But what if you can't reduce the weight of the gear in your pack? What if you are hauling a heavy toddler on your back and carrying all of the gear for the both of you? Or what if you simply want to bring a few comfort items on your backpacking trip and don't mind hauling the extra weight?
The truth is that sometimes a heavy pack is inevitable. But there is good news. There are simple ways to make carrying that heavy load just a little bit
The first step is to take into consideration the weight of your pack, the weight of your gear, the duration of your trip, the terrain and the weather conditions. With a little bit of planning, you'll be able to separate your "wants" from your "needs." If you want, simply leave the "wants" at home or in your car at the trailhead.
Choose the Right Backpack
Next, choose a pack that fits your gear and your body size. Some people go as far as calculating a ratio of pack weight to body size to find this. But I'd just head over to your favorite gear shop and ask an expert to fit your pack. You can read Sierra Trading Post's backpack buying guide to learn more about choosing and fitting your backpack. A properly fitting pack can do wonders when it comes to carrying heavy loads.
Distribute Weight Evenly
If you know you're going to be carrying a heavy backpack, pay close attention to how you pack it. A lot of hikers and backpackers recommend packing the bulk of heavy items centered toward the middle of the pack to distribute the weight. However, if you're packing around a child or two you might not have much choice in how the weight is distribute on your back (or front).
Make a Smart Route Choice
When it comes time to select your route, look for terrain that offers gentle elevation change if you can since you'll be working hard to get to your destination. Pay close attention to your surroundings to avoid things like bushwhacking and areas with challenging footing. You should also know your physical limitations and how the weight of your pack will affect how much energy you'll spend on the hike. Try out your heavy pack on a few short day hikes to get used to the weight and to get into shape. Even if you're in good shape, try to select a trail that has scenic vistas, shade, water or a nice place to stop and take a break every mile or two. Plan a little bit of extra time into your day so you can hike at an enjoyable pace.

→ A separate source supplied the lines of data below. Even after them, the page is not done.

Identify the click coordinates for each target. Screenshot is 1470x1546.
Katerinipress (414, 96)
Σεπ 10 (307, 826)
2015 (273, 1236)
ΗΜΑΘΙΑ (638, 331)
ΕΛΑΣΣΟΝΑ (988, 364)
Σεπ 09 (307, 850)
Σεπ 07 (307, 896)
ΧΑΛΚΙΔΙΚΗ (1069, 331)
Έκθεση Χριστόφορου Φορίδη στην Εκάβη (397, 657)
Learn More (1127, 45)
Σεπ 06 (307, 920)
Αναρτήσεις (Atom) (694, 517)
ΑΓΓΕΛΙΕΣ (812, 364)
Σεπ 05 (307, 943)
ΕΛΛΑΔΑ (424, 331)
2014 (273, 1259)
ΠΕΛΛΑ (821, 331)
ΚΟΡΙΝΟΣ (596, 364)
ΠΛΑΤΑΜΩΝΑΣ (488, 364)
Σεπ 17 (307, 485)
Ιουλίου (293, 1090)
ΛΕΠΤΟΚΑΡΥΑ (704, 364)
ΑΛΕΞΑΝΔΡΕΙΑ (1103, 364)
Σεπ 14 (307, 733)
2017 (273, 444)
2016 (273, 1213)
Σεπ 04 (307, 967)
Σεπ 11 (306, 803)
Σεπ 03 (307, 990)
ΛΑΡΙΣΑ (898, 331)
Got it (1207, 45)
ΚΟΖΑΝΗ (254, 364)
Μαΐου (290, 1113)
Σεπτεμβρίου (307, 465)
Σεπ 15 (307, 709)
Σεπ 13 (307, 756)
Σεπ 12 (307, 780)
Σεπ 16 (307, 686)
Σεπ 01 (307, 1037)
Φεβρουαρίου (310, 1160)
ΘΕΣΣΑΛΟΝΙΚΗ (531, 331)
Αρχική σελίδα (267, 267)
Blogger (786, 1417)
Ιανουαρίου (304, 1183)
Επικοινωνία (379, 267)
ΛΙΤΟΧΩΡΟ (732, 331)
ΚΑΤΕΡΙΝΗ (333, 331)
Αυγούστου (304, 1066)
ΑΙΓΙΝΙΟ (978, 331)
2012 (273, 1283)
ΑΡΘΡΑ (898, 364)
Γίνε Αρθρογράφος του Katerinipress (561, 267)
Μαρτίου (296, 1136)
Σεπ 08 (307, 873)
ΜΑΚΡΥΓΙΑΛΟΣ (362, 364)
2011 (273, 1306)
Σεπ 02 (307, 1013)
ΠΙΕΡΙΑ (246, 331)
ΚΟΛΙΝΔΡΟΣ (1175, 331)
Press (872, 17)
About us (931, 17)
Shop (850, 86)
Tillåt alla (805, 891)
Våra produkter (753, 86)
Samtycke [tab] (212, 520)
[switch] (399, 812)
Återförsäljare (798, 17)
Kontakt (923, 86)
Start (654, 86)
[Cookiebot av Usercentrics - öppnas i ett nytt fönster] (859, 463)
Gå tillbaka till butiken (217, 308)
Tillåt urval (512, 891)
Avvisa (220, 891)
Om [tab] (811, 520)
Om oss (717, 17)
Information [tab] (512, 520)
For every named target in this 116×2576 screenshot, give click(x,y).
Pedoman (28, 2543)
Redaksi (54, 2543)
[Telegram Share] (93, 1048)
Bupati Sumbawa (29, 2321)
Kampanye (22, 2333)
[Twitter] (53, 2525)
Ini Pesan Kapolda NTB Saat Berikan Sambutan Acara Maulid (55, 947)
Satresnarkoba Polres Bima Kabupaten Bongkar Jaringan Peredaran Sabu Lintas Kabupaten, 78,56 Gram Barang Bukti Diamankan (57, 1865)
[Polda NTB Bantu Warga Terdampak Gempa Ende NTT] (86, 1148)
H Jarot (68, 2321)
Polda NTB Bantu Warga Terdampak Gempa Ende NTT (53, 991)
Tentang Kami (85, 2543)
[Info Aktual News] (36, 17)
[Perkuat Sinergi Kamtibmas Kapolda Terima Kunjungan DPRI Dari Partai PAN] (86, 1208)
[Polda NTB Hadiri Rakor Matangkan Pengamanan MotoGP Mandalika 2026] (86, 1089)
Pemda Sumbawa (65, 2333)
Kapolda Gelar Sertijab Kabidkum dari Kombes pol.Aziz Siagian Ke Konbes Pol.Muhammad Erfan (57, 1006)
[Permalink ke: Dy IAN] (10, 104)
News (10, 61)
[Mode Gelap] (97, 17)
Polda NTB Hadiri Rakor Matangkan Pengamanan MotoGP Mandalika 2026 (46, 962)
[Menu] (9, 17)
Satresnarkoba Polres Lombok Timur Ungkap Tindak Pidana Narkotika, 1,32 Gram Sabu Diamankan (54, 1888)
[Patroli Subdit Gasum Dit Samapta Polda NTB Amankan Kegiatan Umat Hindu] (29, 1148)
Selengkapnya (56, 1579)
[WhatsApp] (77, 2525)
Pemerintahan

Use Your Gear Thoughtfully
Be extra careful when putting your pack on and taking it off. Try to prop the pack up on a stump, log or picnic table, ask for help, or squat down to put your pack on to avoid straining your back. When hiking with trekking poles, use the straps properly and use good poling technique (like you're cross-country skiing.) While poles shouldn't be used as a crutch to support body weight, they can help provide a little bit of extra stability when navigating difficult terrain, like creek crossings and scree fields.
It's not always fun to hike with a heavy pack, but with a little bit of planning and preparation, hiking with extra weight doesn't have to be a miserable experience.